▶ REQUIREMENT: Beginning with the line containing "This screenshot has height=416, width=416." and ending with the line containing "Given: Pick 'Грузовой автомобиль' option", write out each line of the records below exactly; pictures and lines outside that range are left out.

▶ LISTED RECORDS:
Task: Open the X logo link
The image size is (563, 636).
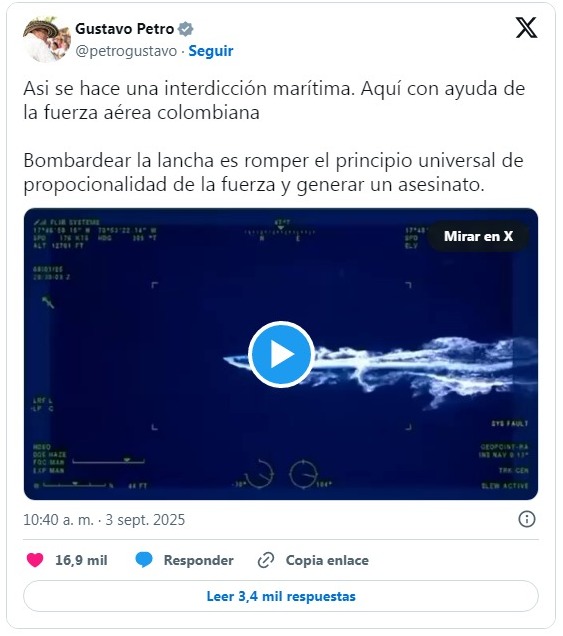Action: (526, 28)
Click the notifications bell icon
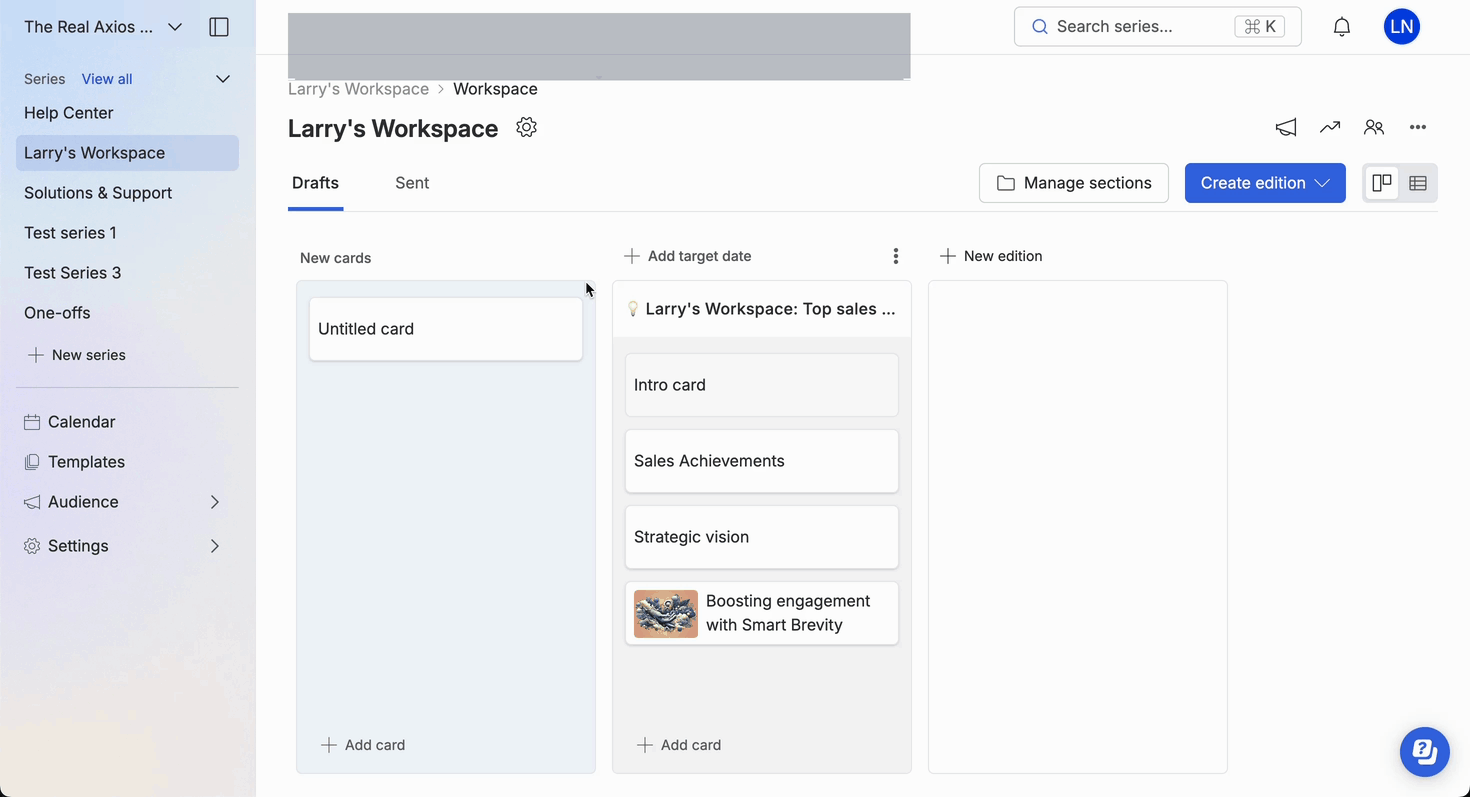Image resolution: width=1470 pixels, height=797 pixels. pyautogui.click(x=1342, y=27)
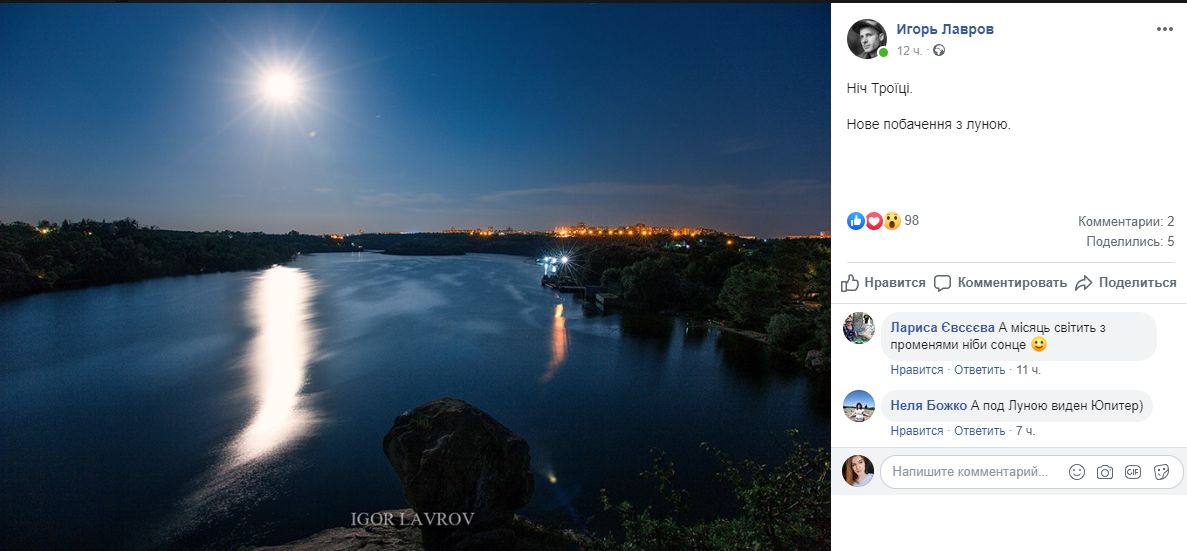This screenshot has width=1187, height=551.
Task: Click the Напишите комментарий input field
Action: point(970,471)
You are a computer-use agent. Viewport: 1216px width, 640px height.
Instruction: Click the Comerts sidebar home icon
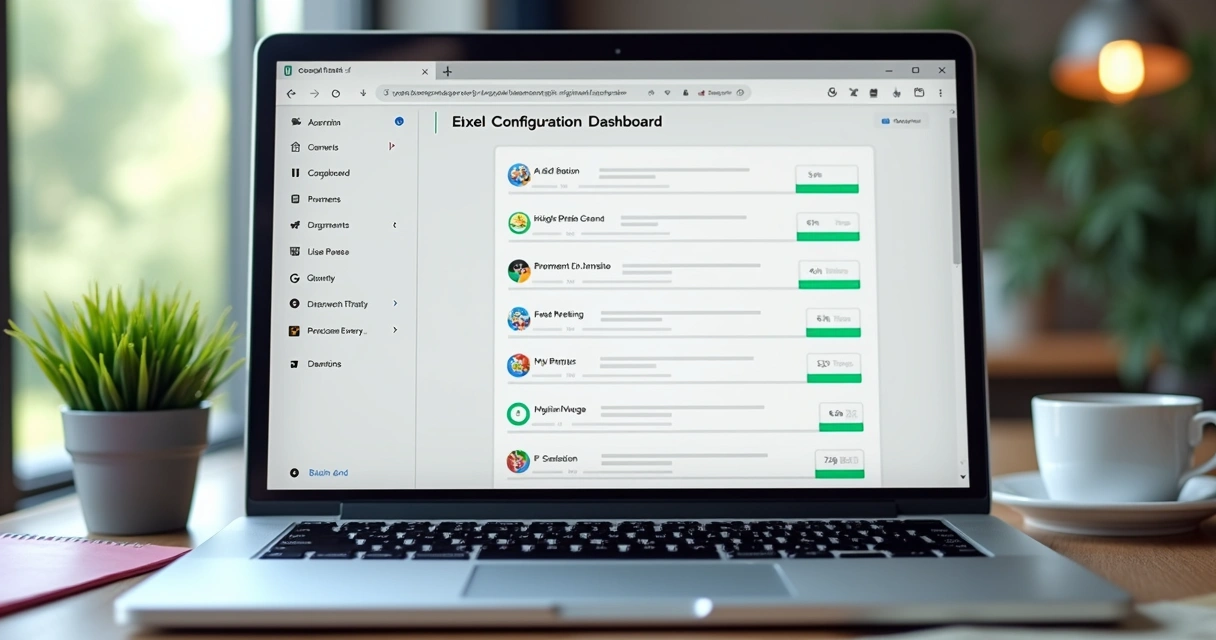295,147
==
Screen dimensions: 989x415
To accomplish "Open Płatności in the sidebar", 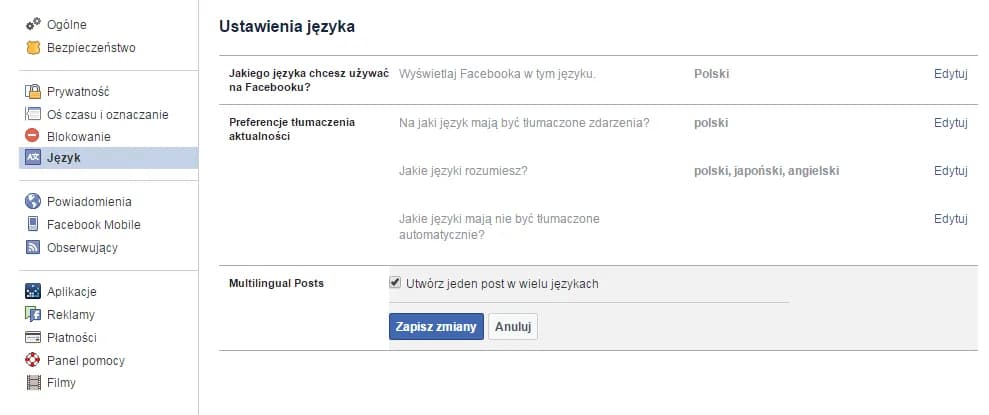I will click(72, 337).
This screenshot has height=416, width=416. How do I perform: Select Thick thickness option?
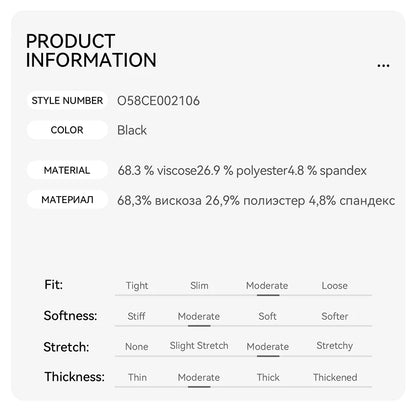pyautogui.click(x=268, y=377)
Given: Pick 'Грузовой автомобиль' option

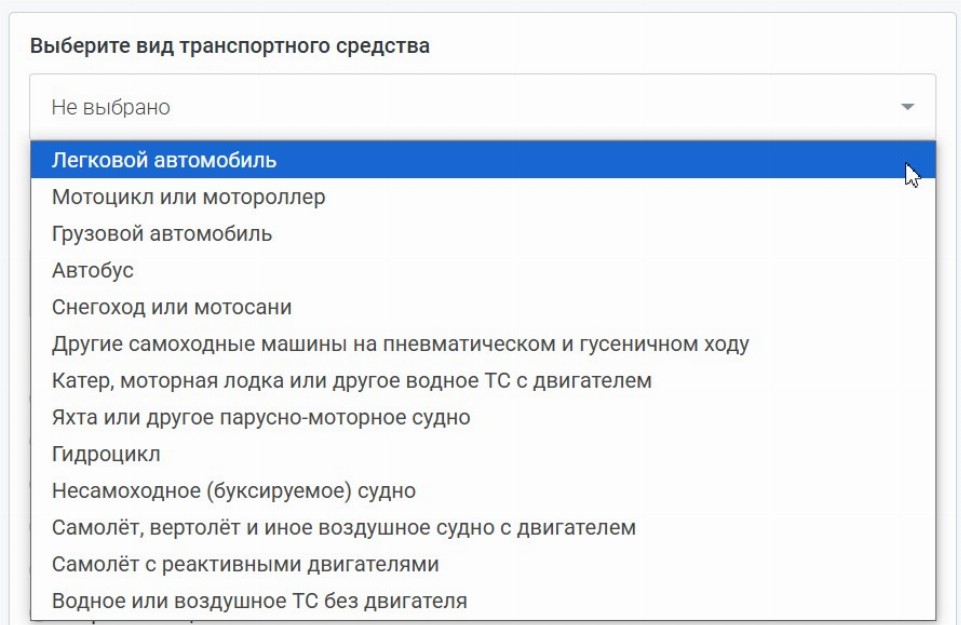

▶ SOLUTION TO THIS EXERCISE:
This screenshot has height=416, width=416. How do I perform: Select Thick thickness option?
pyautogui.click(x=268, y=377)
Given: Pick 'Грузовой автомобиль' option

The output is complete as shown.